Been in and out many times in a 40 footer. It is very trickey and those sandbars shift and wash in and out on a regular basis. 8 kts and a radar was most likely a life saver for my old 40' boat


----------



## kent91 (Dec 22, 2015)

*Another boat wreck*

I never remember anyone hitting the jetty when I was young. But this is the second time I've heard about it. They're gonna have to end up runnin lights allll the way down the jetty to save these googans from runnin into em


http://www.gulfcoastnewstoday.com/area_news/article_b1e62e2c-39be-11e6-ba13-bf002e3ab11f.html


----------



## Splittine (Nov 24, 2007)

...


----------



## Deeplines (Sep 28, 2007)

Been there got the T- shirt....

I think about it a lot to this day and thank the Lord a lot that I'm alive today along with the other two.


----------



## bowfisher91 (Feb 19, 2008)

That's a bad day.


----------



## H2OMARK (Oct 2, 2007)

Deeplines said:


> Been there got the T- shirt....
> 
> I think about it a lot to this day and thank the Lord a lot that I'm alive today along with the other two.


 I remember that day (night) Buddy! To this day, Robert still doesn't remember it. 11 mph and the most violent collision I've ever been in.


----------



## JoeyWelch (Sep 25, 2009)

That pass is kinda deceiving after dark. I have a saved track that stays on my gps which I always follow at night.

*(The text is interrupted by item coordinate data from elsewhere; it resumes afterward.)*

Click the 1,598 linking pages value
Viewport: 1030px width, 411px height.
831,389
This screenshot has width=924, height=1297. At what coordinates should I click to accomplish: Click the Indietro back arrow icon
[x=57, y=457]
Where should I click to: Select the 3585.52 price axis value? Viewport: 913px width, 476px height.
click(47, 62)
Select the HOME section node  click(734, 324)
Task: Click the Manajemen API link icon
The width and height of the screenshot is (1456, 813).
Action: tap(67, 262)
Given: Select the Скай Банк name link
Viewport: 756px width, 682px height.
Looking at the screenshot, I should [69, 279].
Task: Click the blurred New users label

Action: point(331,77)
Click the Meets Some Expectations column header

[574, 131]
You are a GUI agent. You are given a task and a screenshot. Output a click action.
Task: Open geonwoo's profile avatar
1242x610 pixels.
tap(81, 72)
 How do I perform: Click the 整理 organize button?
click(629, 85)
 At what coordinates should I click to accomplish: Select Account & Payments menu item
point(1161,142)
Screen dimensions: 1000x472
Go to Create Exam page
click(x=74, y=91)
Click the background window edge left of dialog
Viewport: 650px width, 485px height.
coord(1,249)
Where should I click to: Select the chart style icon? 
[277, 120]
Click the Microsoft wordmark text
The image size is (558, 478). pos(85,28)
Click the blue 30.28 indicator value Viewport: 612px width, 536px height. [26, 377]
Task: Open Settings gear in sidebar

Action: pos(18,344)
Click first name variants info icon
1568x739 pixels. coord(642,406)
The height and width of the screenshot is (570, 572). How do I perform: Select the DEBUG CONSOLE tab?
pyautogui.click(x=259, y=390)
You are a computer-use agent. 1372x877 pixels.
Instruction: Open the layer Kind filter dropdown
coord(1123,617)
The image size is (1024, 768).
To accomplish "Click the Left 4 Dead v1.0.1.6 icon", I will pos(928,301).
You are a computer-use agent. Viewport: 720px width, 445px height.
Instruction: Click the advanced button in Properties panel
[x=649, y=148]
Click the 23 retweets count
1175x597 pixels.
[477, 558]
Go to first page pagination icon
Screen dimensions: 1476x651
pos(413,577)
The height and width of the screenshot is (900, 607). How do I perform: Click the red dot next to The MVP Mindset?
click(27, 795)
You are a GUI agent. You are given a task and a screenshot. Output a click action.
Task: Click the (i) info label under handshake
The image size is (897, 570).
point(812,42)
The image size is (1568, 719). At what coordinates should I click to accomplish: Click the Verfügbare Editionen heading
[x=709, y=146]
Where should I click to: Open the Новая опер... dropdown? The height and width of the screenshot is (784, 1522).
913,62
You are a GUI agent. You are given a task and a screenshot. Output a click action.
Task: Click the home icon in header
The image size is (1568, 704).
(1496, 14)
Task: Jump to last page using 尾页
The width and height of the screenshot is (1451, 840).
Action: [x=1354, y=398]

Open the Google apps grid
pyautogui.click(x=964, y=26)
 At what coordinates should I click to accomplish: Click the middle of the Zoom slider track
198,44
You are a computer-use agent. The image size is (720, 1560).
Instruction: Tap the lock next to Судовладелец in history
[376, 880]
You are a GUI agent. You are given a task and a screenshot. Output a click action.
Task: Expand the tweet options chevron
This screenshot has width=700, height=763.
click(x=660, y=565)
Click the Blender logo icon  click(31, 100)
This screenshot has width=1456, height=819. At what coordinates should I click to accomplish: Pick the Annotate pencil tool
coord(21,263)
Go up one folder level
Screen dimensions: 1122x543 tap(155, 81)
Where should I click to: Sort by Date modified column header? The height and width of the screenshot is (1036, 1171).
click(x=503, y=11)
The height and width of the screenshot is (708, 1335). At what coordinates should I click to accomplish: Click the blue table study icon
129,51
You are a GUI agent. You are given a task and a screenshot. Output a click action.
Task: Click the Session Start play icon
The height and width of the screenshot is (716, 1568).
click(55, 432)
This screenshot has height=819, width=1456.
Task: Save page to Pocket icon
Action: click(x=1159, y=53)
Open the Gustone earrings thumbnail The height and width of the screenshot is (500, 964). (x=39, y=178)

I've seen several boats in those rocks over the years.


----------



## ABC (Apr 20, 2008)




----------



## 706Z (Mar 30, 2011)

jlw1972 said:


> That pass is kinda deceiving after dark. I have a saved track that stays on my gps which I always follow at night.
> 
> I've seen several boats in those rocks over the years.


THIS^^^^^^^^^^^^^^^^^^I have ran through this pass a lot at night,hell, even the owner of the boat i ran charters on hit the rocks and almost sunk the boat before he made it to ZEKE's!Happens a lot!:yes:


----------



## daniel9829 (Jan 31, 2009)

Just a question? Of course no one knows yet how much damage is done. Are these type of damages able to repair the damage?


----------



## Chapman5011 (Mar 7, 2013)

I believe the issue is following a gps and not being familiar with he pass after dark.
If you come into the pass from offshore and use either the center of the pass or the bridge as your destination point, the gps will lead you straight into the jettie island. Which is another reason those red and green flashing lights are at the pass entrance. If you stay within the red and green light, this would not have happened.


----------



## Chapman5011 (Mar 7, 2013)

daniel9829 said:


> Just a question? Of course no one knows yet how much damage is done. Are these type of damages able to repair the damage?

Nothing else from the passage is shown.